Ok..
I rent through a small real estste firm, this firm has just put a new guy on. He's nice enough.
But he calls me about 20 mins ago, and arranges the inspection for the banker (the house is being sold) then he proceeds to get all shady, and says "look, Amanda, do you mind if we have a talk?" Can i come around this arfternoon? When are you home. This is on a personal level. Even though I have to maintain professionalism, we need to talk, I'd really like it if we were alone"
I lied for some reason and told him i was out all day, when in fact I'm really just sitting at home.
So my problem is- I think he is going to hit me up for sex, or something just as funky. I know he likes me, he calls me babe and sweetie, which is fine, I don't mind a bit of light flirting. But he's marrid, and even if he wasn't married, I just... can't do it.
So I'm freaking out, and don't know what to do!
Am I blowing this all out of proportion? I mean, when someone wants to talk to you on a private note, what the fuck does that mean?
I don't know, I'm kind of curious, myself. Although.. I don't know how comfortable I'd be with having him over at my house - I guess it depends on you.
Maybe if you could like, negotiate it so that you still meet with and talk with him, or just talk with him. I mean, I'm sure it would be awkward.. but I'd have to know what this "private matter" is. Even if I had an idea of it, I'd still have to know, haha. Guessing would kill me.

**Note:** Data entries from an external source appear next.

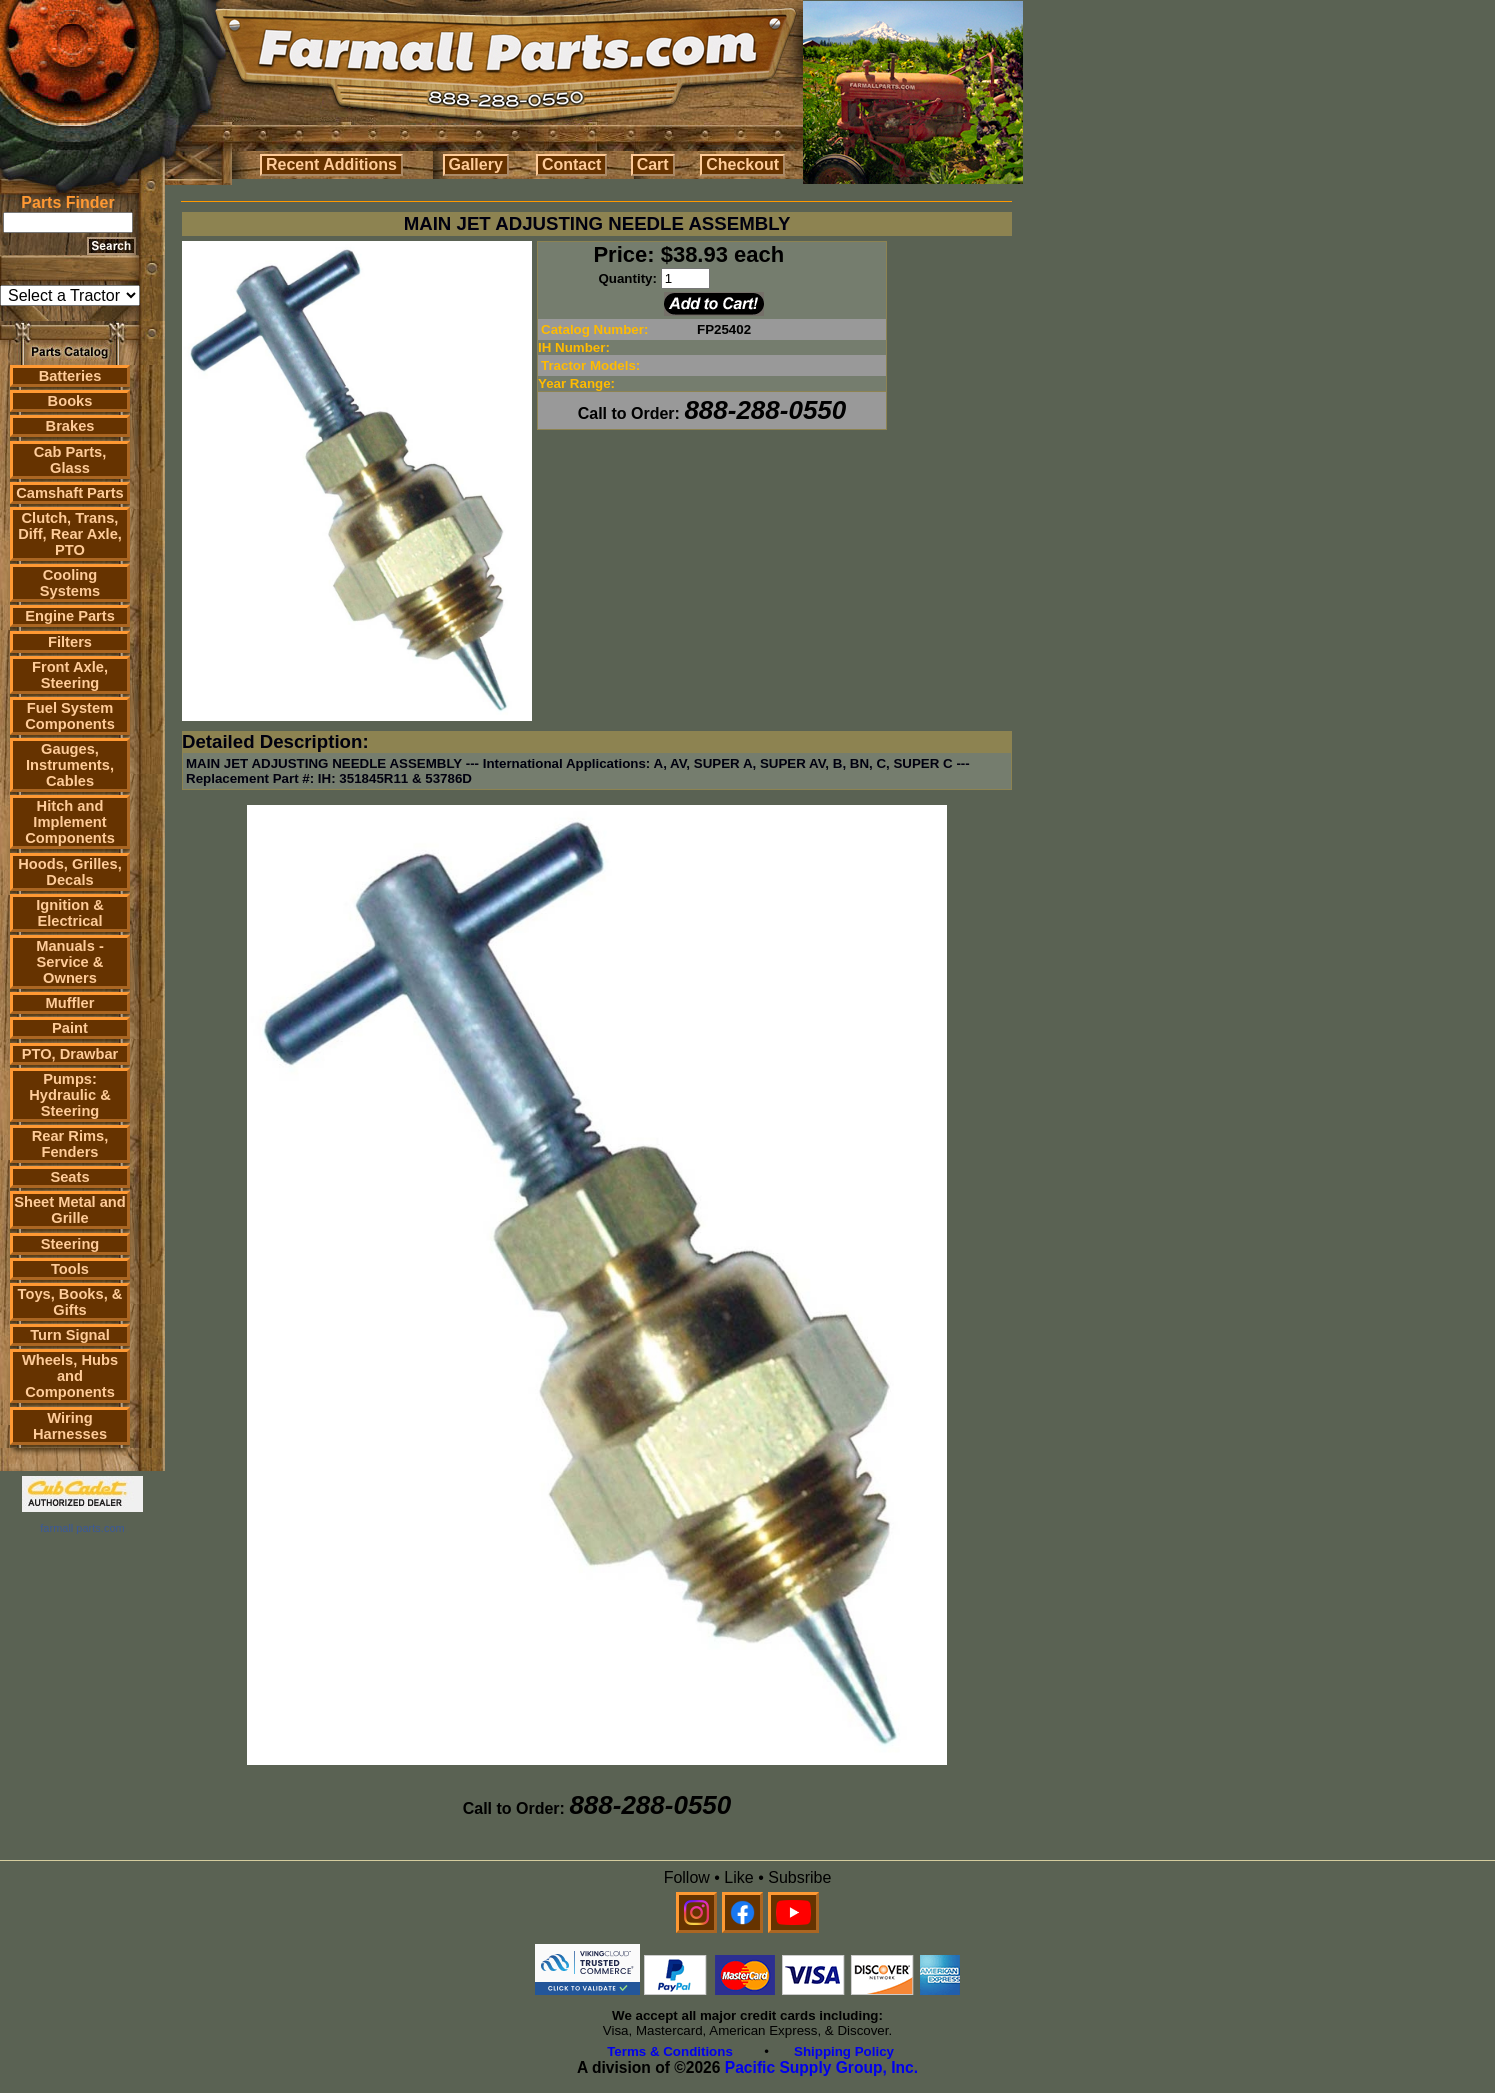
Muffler (70, 1003)
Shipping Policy (844, 2051)
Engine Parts (70, 616)
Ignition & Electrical (70, 913)
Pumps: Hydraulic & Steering (69, 1095)
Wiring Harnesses (70, 1426)
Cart (653, 164)
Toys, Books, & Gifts (70, 1302)
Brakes (70, 426)
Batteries (70, 376)
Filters (70, 642)
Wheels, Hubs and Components (70, 1376)
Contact (572, 164)
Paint (70, 1028)
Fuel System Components (70, 716)
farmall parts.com (82, 1528)
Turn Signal (70, 1335)
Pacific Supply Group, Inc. (821, 2067)
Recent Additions (331, 164)
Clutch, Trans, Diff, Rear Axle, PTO (70, 534)
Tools (70, 1269)
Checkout (742, 164)
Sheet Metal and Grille (70, 1210)
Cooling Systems (70, 583)
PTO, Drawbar (70, 1054)
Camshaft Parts (70, 493)
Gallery (476, 164)
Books (70, 401)
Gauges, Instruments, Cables (70, 765)
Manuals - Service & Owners (70, 962)
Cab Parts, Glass (70, 460)
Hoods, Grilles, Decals (69, 872)
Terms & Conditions (670, 2051)
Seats (69, 1177)
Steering (70, 1244)
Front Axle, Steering (70, 675)
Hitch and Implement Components (70, 822)
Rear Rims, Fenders (70, 1144)
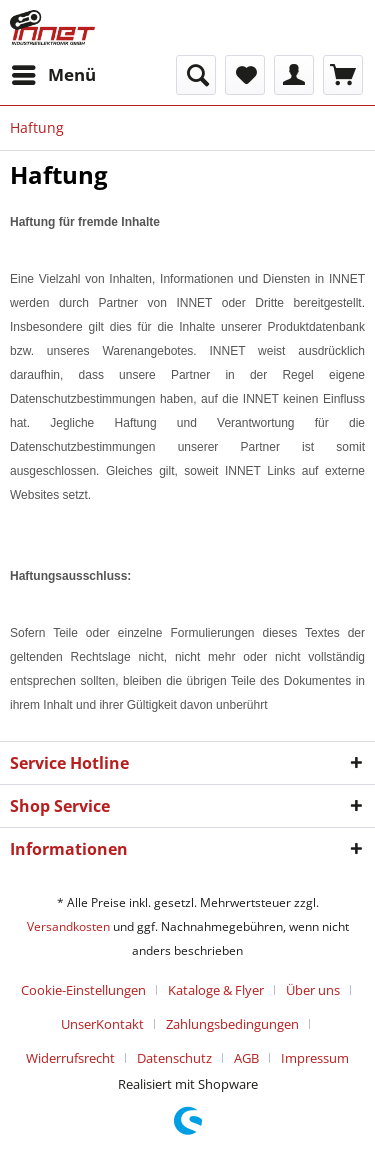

Wanting to talk to you privately could mean anything. He could feel like he could confide in you, want to give you some under the table tips about selling your house, anything. I don't think you're overreacting, though. I wouldn't feel comfortable having him over at my house to talk about these private matters. I think it'd be a lot better to like, talk about it over the phone or in public.

I rent this house. I don't own it. So it's not about the sale. It's just the way he was talking, all serious like, and shit.
I guess that's why I'm a little... flustered, because I don't know what he wants.
He wanted to give me a ride to this imaginary place I said I was going to. I'm like naaah I'll just take the bus.
I won't let him inside. I hope it isn't anything arkward. I have to see him again tomorrow for the inspection :(
I would talk to him on the phone. That seems a way less... creepy... way to discuss these 'private matters'. :)
I was contemplating that.
But I have no credit. :( Which makes it worse. I would have just texted him anyway, rather than speaking. Its much less personal.
Are you packing your stuff up? 'Cause you could have a friend come over, and have them in a room next door. Tell the guy that you don't have a lot of time because you're packing, and sorry that it can't be completely private.

LOL
My brother is coming home around that time xD
That's why i said I was out all day. Like hell I was gonna be alone for this little chat of his.
But no, we're not packing. My lease is til August. They said we can stay on till the end.
Ooh, that's an even better idea. Or you could call him while you're at this imaginary place to talk.
[edit]or instead you could get your friend to help you unpack something. :D
UGh
It was even WORSE than I imagined.
Now just remember I hardly even know this guy, I've met him like twice or some such shit.
He claims to have left his partner. He said he was only engaged to her, but a 10 year relationship, youre as good as married in my book.
He is proceeding to move out as I type this.
Anyyyways. He said to me that he can't stop thinking about me
" I don't just want to fuck you, Amanda"
He said he wants to buy us a house and cars, new furniture, set myself and mychildren up for life. This is long term. He's very well off. Dresses very well, nice shoes, great suits. Fucking sweet ride.
I shit you not guys, this dude was srs bsns.
He seemed so genuine, I felt bad turning him down.
Because he wasso nice and all about it.
I told him that I was in no way ready to commit to anyone, because I had just come out of a really shitty relationship, and I wasn't interested in persuing a man right now. I didn't want to hurt him at all, but I can't do this with him.
Now, why do I feel like such a bitch?
Meh, don't feel like a bitch. You probably feel bad because he acted so sweet and talked about future and stuff. But if you don't like him that way, there's nothing you can do.
"Only engaged". Wow. :( My mom always said you could tell a lot about a man by how he treated his last girl at the very end of the relationship. I've always found that to be true.
Don't feel bad. It's not like you can will yourself to like people. (And shouldn't try, imo. He sounds like he wants a pet not a woman.)